What is a Service Level Agreement?

A service level agreement is a contract between a service provider and a customer that specifies what the services are being provided by the service provider. The services can be measured, justified and compared to those who are providing the same services.

 

The benefits of SLA:

  1. A proper SLA helps to strengthen communication, so that the parties come to better understand each other’s need, priorities and concerns.
  2. The SLA process facilitates the identification and discussion of expectations. Therefore, the two parties will achieve shared expectations about services and service delivery.
  3. With shared understanding about needs and priorities .An SLA and the communication process involved helps to minimize the number and intensity of conflicts.
  4. SLA provides mechanism for periodic review and modifications to services, expectations and responsibilities due to changing circumstances.
  5. With the presence of an agreement, SLA provides a consistent, on-going and mutually agreed to basis for assessing the service effectiveness.

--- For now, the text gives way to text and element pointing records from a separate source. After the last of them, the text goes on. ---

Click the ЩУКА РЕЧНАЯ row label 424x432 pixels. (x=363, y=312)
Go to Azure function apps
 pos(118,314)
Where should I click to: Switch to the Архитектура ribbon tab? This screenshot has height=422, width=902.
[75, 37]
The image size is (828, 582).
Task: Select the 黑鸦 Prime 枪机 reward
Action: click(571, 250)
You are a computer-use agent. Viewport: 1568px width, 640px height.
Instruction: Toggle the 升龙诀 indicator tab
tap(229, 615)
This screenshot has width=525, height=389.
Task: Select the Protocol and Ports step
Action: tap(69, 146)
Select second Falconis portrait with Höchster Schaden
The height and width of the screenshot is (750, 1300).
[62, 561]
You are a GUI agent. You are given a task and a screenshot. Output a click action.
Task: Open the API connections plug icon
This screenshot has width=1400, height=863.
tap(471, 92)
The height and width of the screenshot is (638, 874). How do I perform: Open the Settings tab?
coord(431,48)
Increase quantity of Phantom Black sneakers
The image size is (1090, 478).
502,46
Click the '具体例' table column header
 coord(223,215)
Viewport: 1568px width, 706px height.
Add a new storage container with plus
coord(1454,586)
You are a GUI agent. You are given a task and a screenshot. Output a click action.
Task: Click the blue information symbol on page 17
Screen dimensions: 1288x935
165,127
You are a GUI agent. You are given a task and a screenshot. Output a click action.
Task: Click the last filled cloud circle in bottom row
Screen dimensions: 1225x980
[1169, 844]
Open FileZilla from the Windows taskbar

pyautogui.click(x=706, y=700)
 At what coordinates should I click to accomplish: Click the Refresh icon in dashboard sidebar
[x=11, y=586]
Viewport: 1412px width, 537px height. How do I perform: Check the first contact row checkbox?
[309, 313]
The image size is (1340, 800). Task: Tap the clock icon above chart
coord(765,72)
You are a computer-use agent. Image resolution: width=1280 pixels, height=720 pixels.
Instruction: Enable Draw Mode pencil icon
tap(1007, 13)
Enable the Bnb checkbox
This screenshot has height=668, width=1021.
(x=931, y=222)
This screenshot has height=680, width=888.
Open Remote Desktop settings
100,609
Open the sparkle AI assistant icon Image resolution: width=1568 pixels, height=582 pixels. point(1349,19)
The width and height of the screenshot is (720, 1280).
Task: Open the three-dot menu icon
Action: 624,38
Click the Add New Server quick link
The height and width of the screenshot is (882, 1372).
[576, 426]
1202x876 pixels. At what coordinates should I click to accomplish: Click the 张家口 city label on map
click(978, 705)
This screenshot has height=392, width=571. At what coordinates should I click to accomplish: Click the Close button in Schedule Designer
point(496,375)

The key components to SLA:

  1. List the exact services being provided so that customer will not expect more than the expected services listed in the SLA.
  2. Let the customer know what they should expect from you and what you expect from them.
  3. SLA give customers a timetable to let them know how long it will take the service provider to get back with them via phone call, email or whatever agreed upon method is.
  4. Let the customer know what is the procedure for any disagreement and how exactly it is handled will gives the customer peace of mind.
  5. The SLA let you know when you’re expected to pay and if you don’t pay by that time, what the repercussions will be.

Popular metrics used in Customer service:

  1. Turn Around Time: The time it takes you to complete any given task.
  2. Time Service Factor: A percentage of calls answered within a defined timeframe.
  3. Average Speed to Answer: This is self-explanatory, the amount of time it takes to have a call answered by your customer service agents.
  4. Abandonment Rate: Percentage of calls abandoned while they are waiting to be answered.

Why do SLAs fail?

  1. Service providers want to create an SLA to suppress customer complaints. Conversely, customers want to use an SLA to blow the service provider whenever service slips.
  2. The process of communicating and building the foundation for a win-win relationship is essential to the success of SLA. It is much more than just filling in the SLA template. If the relationship is lacking, even the best-written document will be worthless.
  3. Both parties must be involved in the formulation of an SLA. If one party attempts to control the process, member of the other party may resist its provision even if they might otherwise support them.
  4. A common misconception is that once the SLA document is complete, the job is done. As a result, an SLA that is not managed fails upon implementation.

So please, if you haven’t done so, ask yourself: “Did we formalise our relationship with the service provider? Has an NDA been singed? Are proper SLAs measurements in place?”. Gone are the days of a handshake agreement. We now need proper documentary proof to govern how we run our businesses.